* [Source extract]
I think Bertrand asked a very interesting question - where does the pressure come from?
I felt huge pressure to BF. DS was EMCS and had blood sugar/body temp issues that necessitated a formula feed administered by the MW a few hours after he was born (at which I nearly had a breakdown) and then admission to the NICU, then SCBU. He was fed through a nose tube. I spent hours trying to express colostrum, then milk because he just wouldn't BF. I cried a lot, in hospital and at home, especially when I made the very difficult decision to go fully FF as expressing was too bloody hard 6 weeks later.
I'm trying to put my finger on why I felt this pressure and, let's be honest, elephant-sized load of guilt when I couldn't do it.
There was the NCT BF woman. We sat through 2 hours of basically a lecture on the benefits of BF. I remember her saying that in 30 years of her work, she'd never once met anyone who had a genuine medical reason for not BFing.
There were a fair few NHS leaflets on BFing but I didn't take much notice because I was planning to anyway. There were the looks from certain MWs on the postnatal ward when I was expressing instead of 'proper' BFing, then when I was asking for bottles of formula to top up my meagre supply of BM.
I think at least some of guilt came from having read all the studies and concluded that breast is definitely best, then not being able to do it, therefore 'failing' at early motherhood. I suppose in this sort of context, it's one of those first world problems.
I know now that I never failed, that a thriving, well-cared for baby is the goal. But I didn't know that then and it nearly floored me. And I did read some MN threads that made me feel worse, but I can't name names. I eventually learned to ignore it all and have a perfectly healthy, happy if dairy-intolerant nearly 2yo.
So it's all a bit nebulous, really, isn't it? My advice to any new mothers who ask is just to do what you need to do to make sure both mother and baby are thriving and happy. It's different for everyone.

* [Data]
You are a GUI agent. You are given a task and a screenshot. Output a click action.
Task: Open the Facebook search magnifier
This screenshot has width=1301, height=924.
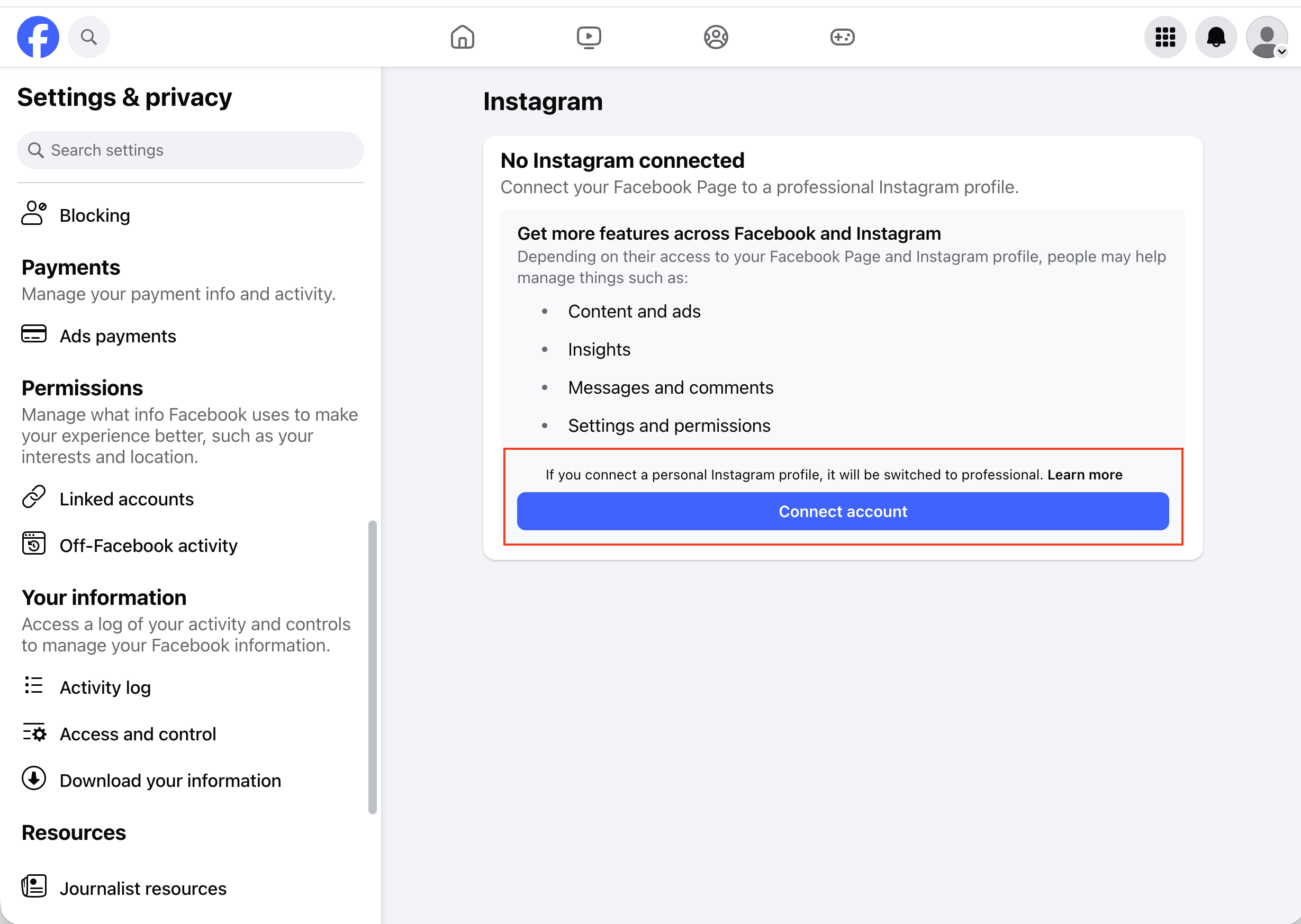point(89,37)
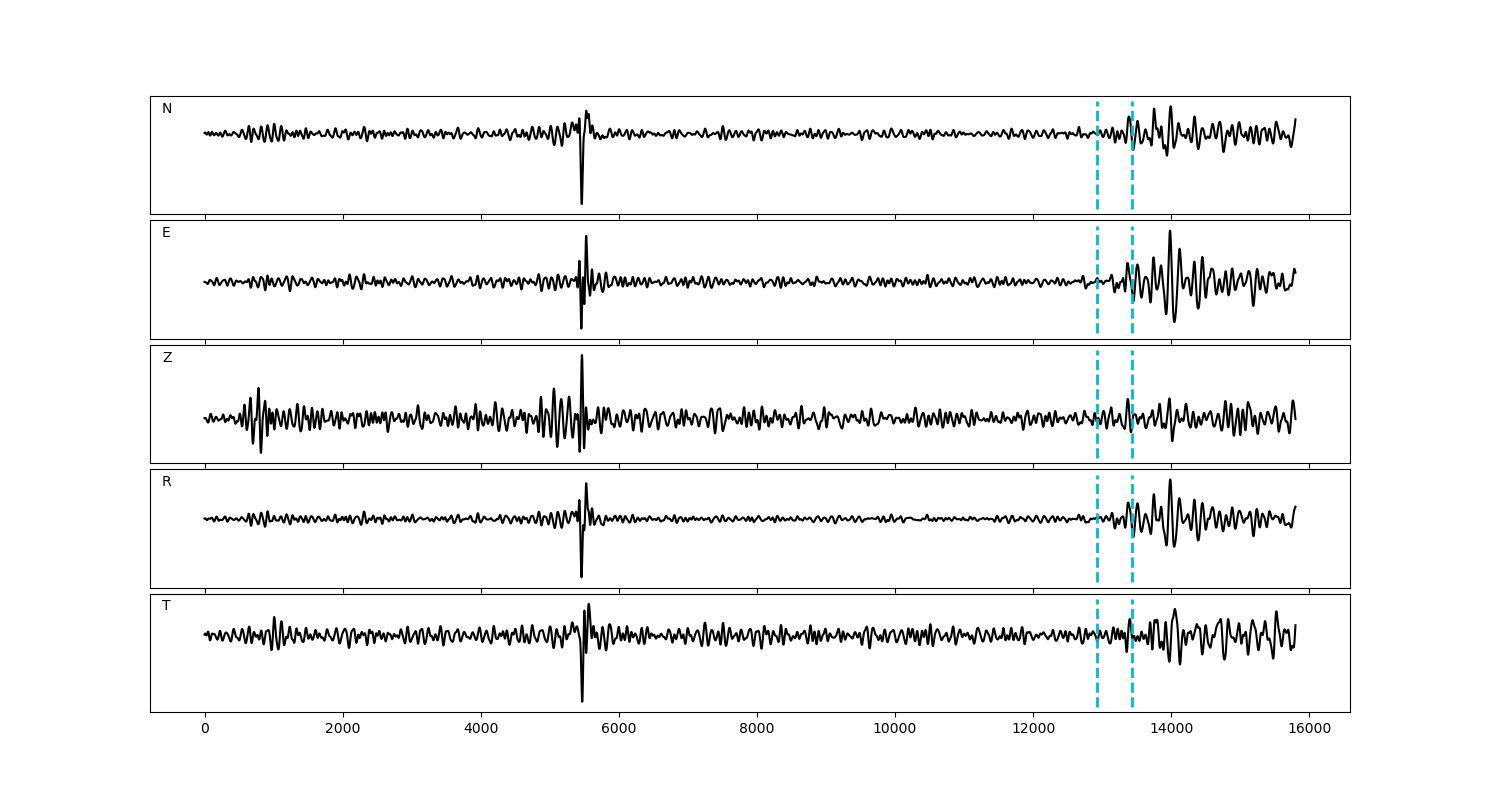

* [Work instruction]
Please retype the passage of the breastfeeding post that begins with the words containing "So it's all" and ends with "different for everyone.".

* [Final answer]
So it's all a bit nebulous, really, isn't it? My advice to any new mothers who ask is just to do what you need to do to make sure both mother and baby are thriving and happy. It's different for everyone.